Well, if you looked at your pay stubs recently, you’d know! We kid. We’ll cut you some slack here, because those payroll deductions (or anything having to do with the IRS) are rarely clear-cut.
Log into your HR portal – or review your actual paper stub if you don’t use direct deposit – and let’s break down all those taxes:
Federal Income Tax: Your tax bracket and your allowances – that is, what you plugged into your W-4 form with your employer – determine how much Uncle Sam snatches from your paycheck. While your income dictates your particular tax bracket, the allowances on your W-4 tell your employer how much, or how little, you’d like to withhold from the IRS. If you withhold a higher amount, you’ll have more in your paycheck … but you may pay a little more to Uncle Sam in April.
State Income Tax: Depending on which state you live in, state taxes are also automatically withheld from each paycheck. Forty-three states collect income tax, but what you’ll pay varies: some have graduated-rate income taxes (like your federal taxes, if you make more, you pay more), some have several tax brackets, and some have one single rate for all residents. Fun fact: Only two states – New Hampshire and Tennessee – tax only dividend and investment income. Check how much your state jacks from your paycheck.

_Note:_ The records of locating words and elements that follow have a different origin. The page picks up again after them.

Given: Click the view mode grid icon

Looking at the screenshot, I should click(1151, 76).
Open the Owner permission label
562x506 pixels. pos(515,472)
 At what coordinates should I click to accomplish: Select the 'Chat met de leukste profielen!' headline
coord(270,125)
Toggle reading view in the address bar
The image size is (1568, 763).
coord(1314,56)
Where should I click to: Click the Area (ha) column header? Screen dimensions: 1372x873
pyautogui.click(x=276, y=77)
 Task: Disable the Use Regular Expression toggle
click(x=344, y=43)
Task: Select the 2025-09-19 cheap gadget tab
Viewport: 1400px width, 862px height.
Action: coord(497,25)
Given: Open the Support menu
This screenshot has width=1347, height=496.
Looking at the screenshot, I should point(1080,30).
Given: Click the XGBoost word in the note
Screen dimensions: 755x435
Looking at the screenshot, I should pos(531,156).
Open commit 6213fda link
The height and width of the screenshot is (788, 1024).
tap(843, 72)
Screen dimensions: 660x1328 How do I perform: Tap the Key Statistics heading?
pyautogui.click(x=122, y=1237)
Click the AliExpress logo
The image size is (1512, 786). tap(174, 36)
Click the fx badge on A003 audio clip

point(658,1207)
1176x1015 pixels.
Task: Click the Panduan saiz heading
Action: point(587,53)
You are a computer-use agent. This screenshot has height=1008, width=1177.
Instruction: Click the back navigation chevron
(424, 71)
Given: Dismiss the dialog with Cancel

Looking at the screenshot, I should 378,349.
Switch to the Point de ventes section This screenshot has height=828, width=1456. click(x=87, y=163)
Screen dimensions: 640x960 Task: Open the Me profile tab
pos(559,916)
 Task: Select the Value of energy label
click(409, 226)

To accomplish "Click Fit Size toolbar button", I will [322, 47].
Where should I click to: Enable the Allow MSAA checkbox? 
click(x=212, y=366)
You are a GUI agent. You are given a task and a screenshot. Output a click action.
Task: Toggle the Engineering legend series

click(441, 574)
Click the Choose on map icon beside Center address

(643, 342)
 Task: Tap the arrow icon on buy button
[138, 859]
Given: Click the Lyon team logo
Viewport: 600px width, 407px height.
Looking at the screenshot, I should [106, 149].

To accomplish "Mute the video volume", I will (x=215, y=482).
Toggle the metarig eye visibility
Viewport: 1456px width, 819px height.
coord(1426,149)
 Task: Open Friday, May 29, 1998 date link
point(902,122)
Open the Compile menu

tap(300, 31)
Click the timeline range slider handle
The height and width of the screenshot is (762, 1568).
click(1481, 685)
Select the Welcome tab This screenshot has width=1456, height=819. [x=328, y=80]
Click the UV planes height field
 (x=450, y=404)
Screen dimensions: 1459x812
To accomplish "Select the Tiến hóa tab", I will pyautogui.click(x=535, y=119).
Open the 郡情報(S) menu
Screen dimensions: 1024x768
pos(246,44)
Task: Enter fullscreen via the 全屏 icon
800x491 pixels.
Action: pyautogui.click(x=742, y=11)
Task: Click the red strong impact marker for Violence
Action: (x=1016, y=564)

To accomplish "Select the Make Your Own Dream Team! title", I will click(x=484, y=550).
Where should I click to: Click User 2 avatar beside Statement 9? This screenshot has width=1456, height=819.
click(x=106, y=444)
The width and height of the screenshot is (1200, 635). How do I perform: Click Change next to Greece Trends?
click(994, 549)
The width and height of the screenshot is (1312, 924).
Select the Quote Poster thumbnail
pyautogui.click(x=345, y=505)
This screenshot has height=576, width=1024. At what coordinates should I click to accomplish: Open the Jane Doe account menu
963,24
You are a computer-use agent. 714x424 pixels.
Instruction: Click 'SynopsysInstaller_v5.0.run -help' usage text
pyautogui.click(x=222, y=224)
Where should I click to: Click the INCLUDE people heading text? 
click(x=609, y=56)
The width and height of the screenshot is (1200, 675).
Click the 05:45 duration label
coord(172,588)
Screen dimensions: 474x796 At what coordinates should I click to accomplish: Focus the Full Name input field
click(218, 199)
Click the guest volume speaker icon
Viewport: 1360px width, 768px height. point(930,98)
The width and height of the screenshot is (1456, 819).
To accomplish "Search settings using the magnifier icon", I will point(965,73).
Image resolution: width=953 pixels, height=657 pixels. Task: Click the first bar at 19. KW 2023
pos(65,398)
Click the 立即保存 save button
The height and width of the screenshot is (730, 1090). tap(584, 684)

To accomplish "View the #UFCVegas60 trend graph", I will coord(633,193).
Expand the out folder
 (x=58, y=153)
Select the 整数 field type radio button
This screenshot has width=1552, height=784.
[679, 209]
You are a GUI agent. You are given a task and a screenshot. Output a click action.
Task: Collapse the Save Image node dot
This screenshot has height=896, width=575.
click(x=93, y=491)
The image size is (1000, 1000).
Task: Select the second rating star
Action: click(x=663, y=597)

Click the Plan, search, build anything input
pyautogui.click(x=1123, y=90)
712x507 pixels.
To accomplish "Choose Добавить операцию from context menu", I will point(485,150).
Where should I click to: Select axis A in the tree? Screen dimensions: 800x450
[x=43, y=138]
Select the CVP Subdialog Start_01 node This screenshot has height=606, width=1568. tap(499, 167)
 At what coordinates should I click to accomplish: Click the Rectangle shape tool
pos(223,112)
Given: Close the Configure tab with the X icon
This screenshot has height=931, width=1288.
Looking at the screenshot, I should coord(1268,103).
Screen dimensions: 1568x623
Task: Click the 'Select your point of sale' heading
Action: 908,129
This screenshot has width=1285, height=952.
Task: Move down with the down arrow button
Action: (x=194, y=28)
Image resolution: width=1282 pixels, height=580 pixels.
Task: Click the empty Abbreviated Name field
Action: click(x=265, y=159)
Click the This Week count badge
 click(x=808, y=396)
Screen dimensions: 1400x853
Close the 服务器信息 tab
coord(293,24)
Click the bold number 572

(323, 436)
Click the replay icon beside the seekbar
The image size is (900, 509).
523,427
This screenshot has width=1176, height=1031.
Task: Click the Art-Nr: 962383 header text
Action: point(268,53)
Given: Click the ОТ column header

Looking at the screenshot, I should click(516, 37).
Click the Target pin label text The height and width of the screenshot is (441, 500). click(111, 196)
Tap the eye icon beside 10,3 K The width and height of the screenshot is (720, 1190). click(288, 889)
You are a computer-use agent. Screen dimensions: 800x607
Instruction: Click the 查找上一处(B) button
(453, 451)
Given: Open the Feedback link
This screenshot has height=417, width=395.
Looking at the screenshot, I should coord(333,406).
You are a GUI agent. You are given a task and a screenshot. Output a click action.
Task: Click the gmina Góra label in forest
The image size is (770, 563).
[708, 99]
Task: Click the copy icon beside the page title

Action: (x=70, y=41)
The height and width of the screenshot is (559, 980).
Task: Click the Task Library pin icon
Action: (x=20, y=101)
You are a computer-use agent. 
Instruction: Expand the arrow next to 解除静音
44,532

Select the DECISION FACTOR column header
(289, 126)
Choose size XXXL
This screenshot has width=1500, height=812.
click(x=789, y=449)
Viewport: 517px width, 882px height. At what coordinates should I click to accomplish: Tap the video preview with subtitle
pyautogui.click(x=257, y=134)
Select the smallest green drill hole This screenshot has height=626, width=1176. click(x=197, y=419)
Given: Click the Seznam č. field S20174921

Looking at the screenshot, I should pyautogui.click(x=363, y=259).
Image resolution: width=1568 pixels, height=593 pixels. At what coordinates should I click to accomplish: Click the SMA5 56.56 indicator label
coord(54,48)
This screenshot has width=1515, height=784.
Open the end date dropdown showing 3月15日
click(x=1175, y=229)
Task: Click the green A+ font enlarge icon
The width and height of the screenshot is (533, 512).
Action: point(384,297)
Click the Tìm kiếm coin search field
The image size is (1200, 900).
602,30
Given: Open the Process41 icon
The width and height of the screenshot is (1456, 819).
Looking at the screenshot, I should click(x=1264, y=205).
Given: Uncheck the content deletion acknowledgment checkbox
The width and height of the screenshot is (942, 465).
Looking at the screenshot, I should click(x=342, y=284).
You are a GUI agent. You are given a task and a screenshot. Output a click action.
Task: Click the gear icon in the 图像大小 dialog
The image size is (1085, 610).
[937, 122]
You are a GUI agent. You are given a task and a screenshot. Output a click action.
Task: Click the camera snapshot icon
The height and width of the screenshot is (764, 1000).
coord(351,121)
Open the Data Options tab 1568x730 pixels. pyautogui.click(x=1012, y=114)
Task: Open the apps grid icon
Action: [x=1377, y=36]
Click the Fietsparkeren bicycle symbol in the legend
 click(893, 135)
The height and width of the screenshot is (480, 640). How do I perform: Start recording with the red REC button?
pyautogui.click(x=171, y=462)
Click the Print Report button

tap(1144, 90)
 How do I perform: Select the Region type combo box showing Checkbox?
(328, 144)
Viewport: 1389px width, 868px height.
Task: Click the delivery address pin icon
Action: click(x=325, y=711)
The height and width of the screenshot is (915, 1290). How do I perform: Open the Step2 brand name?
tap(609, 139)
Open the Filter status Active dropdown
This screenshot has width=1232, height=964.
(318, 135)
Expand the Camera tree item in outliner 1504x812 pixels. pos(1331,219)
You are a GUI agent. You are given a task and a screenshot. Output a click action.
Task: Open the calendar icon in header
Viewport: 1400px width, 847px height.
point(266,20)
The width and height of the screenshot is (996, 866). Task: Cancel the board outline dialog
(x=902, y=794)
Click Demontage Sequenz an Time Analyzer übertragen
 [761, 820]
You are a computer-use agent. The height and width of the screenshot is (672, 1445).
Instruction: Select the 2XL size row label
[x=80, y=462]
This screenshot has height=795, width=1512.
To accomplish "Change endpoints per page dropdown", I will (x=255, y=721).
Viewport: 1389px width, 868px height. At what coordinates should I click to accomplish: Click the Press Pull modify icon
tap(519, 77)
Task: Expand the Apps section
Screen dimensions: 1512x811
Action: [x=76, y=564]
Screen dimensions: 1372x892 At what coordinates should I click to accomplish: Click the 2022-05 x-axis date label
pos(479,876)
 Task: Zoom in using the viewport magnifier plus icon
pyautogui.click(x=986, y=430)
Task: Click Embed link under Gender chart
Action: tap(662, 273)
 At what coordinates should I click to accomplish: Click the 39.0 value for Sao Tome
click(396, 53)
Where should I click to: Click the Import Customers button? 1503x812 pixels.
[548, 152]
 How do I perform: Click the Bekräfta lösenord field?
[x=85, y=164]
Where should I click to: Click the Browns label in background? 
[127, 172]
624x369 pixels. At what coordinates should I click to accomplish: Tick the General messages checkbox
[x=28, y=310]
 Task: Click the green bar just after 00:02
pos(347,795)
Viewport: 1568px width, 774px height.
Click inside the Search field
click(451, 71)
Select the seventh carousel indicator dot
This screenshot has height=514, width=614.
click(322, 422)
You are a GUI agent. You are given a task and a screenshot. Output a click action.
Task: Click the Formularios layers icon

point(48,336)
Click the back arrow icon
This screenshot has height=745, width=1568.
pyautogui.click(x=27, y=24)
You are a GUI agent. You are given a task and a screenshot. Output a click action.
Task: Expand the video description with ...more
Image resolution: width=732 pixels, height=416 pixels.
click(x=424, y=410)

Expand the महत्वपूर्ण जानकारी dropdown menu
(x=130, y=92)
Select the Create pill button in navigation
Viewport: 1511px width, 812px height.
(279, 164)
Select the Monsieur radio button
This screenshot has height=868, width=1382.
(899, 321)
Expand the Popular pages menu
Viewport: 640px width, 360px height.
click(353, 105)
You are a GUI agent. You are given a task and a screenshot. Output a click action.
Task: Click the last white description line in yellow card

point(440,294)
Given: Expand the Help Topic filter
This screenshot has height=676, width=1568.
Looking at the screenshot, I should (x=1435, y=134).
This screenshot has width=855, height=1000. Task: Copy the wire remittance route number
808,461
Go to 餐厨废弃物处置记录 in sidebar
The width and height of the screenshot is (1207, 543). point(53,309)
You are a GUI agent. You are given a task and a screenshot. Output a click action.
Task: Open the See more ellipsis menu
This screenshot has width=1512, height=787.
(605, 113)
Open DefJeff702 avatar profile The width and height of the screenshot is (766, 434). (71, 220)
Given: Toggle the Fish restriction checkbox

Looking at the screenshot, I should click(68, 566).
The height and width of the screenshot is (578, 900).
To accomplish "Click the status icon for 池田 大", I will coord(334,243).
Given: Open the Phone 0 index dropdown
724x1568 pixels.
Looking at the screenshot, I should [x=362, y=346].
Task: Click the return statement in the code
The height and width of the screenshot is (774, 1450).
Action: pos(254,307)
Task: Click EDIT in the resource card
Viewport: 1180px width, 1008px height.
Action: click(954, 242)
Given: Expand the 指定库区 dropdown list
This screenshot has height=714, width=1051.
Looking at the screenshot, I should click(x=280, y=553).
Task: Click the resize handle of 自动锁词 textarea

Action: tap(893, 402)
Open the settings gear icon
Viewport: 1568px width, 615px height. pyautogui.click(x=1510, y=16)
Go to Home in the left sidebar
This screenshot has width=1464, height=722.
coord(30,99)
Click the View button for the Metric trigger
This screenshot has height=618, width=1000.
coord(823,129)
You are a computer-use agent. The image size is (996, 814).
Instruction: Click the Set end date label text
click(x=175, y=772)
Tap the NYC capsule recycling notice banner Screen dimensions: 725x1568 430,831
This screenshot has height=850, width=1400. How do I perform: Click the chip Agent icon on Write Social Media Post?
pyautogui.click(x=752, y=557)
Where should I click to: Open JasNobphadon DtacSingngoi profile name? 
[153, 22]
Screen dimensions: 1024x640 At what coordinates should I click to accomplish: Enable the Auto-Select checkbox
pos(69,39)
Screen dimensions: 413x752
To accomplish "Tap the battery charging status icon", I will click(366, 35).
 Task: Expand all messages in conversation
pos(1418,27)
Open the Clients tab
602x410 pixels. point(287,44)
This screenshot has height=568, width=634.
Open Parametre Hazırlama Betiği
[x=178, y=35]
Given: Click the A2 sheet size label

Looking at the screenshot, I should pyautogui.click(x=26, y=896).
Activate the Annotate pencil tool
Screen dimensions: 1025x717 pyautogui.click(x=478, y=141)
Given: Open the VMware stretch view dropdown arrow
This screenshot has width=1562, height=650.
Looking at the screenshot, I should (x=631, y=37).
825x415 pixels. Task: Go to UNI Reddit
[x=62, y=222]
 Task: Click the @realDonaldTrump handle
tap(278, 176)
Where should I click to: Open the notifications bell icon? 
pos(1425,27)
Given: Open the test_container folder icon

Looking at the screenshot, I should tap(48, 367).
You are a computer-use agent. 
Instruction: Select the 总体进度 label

FICA Taxes: Short for the Federal Insurance Contributions Act (and not to be confused with FICO, which is related to your credit score) these taxes are automatically withheld from each paycheck and are separate from your federal and state income taxes. Social Security takes 6.2% from your paycheck and Medicare snags 1.45%. Uncle Sam also requires your employer to pay up and match your deductions. If you’re self-employed, you’ll instead pay that 15.3% total as SECA – or Self Employed Contributions Act – Tax.
There are base wage limits for the Social Security portion of your taxes, meaning you won’t pay taxes on any earnings beyond $118,500 for 2015. (Fair? Maybe not, but that’s an entirely different issue.) You’ll continue to shell out Medicare taxes no matter what you earn. There is some consolation in terms of FICA taxes: severance pay, workers compensation payments, and employer contributions to a 401(k) or similar retirement plan are all exempt from FICA taxes.
Retirement Savings/Insurance/Flexible Spending Accounts (FSAs): (links) These particular deductions are ones that you choose to have withheld from your paycheck. If you have a 401(k) with your employer, you set the amount that’s taken from your paycheck and stashed in your retirement savings; the same goes for any cash you’ve allotted to your FSA. If you’re dropping f-bombs and deliberating whether or not to slash your retirement contributions, think of these deductions as a benefit: they’re taken from your pre-tax wages, which reduces your overall taxable income.
Stop. Deep breath. These payroll deductions are all pretty standard. Don't forget to update your W-4 when you get married or have a baby, because those changes will affect how much income tax you can deduct from your paycheck.